Long discussed as the “tour of duty” scheme, Agnipath is the latest on the list of fiscal prudence strategies that are supposed to address what is portrayed as ballooning costs of defence pensions, periodic pay revisions and other emoluments for defence personnel.
A new cadre structure
By supplanting the established cycle of permanent commission for the lowest ranks of the forces as a lifetime or pensionable service, Agnipath seeks to realign the cadre structure. It will create a pool of semi-skilled, partially-trained militarised youth who could either feed the regular force inventory in limited numbers through a distilled selection corridor or return in large numbers to civilian life as “disciplined and patriotic youth” who would have to find their own way, notwithstanding the many avenues that have been promised.
The policy states that personnel under the scheme, Agniveers will be a distinct segment and different from other ranks – though it is clear that Agnipath will eventually be the central pool from which other ranks of regular, non-officer cadre will be recruited.

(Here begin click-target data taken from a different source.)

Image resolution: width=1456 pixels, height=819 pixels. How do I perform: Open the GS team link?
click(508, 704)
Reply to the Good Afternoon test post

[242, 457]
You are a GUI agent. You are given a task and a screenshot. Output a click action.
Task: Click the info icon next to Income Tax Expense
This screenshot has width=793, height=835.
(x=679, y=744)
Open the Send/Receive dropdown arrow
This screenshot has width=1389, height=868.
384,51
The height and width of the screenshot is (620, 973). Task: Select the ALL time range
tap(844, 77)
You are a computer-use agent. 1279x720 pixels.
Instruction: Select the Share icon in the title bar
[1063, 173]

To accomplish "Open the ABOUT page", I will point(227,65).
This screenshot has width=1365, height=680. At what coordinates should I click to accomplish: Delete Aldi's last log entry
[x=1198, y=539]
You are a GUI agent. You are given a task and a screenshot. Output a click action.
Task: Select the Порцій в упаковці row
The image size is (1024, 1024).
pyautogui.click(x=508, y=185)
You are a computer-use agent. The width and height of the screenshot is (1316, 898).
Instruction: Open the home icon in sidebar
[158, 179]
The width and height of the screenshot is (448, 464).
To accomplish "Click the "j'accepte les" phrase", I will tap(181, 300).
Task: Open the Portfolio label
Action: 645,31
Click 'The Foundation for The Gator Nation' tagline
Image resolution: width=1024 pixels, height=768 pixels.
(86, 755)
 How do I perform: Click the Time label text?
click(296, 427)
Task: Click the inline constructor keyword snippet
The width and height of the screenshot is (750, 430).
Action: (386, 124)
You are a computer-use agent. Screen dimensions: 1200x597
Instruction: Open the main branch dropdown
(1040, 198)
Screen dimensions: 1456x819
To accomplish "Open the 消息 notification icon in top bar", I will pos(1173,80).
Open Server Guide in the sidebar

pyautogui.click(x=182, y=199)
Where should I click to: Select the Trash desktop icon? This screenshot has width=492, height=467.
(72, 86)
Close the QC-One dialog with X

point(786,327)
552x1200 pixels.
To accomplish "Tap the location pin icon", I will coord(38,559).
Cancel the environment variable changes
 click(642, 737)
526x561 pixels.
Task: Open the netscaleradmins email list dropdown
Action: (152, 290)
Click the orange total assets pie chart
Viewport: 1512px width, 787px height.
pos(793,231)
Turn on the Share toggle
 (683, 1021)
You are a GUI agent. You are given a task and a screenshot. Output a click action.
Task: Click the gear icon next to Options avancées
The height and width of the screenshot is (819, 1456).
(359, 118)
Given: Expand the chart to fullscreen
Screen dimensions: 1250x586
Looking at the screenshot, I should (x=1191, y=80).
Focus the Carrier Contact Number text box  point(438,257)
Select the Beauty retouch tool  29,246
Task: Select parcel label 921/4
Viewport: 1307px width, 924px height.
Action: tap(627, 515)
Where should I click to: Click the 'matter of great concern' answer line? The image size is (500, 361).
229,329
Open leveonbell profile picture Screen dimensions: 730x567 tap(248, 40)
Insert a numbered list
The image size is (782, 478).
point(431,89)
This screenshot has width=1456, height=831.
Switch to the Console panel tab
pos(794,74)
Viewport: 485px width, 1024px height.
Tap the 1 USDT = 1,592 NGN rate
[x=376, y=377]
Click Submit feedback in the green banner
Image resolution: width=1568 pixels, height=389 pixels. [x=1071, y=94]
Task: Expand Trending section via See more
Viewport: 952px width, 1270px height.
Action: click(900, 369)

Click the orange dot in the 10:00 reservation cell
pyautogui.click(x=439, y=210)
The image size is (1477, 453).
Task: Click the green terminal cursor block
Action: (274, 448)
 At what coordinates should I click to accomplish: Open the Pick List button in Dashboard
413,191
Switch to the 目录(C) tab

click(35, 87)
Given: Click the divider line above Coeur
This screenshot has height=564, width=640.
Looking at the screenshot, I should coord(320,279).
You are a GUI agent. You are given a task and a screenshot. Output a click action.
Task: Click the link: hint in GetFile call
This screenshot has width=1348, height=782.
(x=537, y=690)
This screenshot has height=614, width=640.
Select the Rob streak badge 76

At the end of the four-year term, 25% of each cohort will be able to apply for regular positions.
The announcement that over 46,000 Agniveers will be recruited in the first year of the scheme, as opposed to the current estimates of over 65,000 annual vacancies in the forces, is a significant pointer to how the scheme will be the sole subaltern gateway to the armed forces.
While the policy statement says little about the proportion that short-service Agniveers will eventually occupy in the overall force structure, a subsequent clarification by the deputy chief of Army staff that these recruits will come to comprise 50% of the forces not just confirms the centrality of this cadre realignment but also the certitude of an extemporaneous warfighting cadre in the making.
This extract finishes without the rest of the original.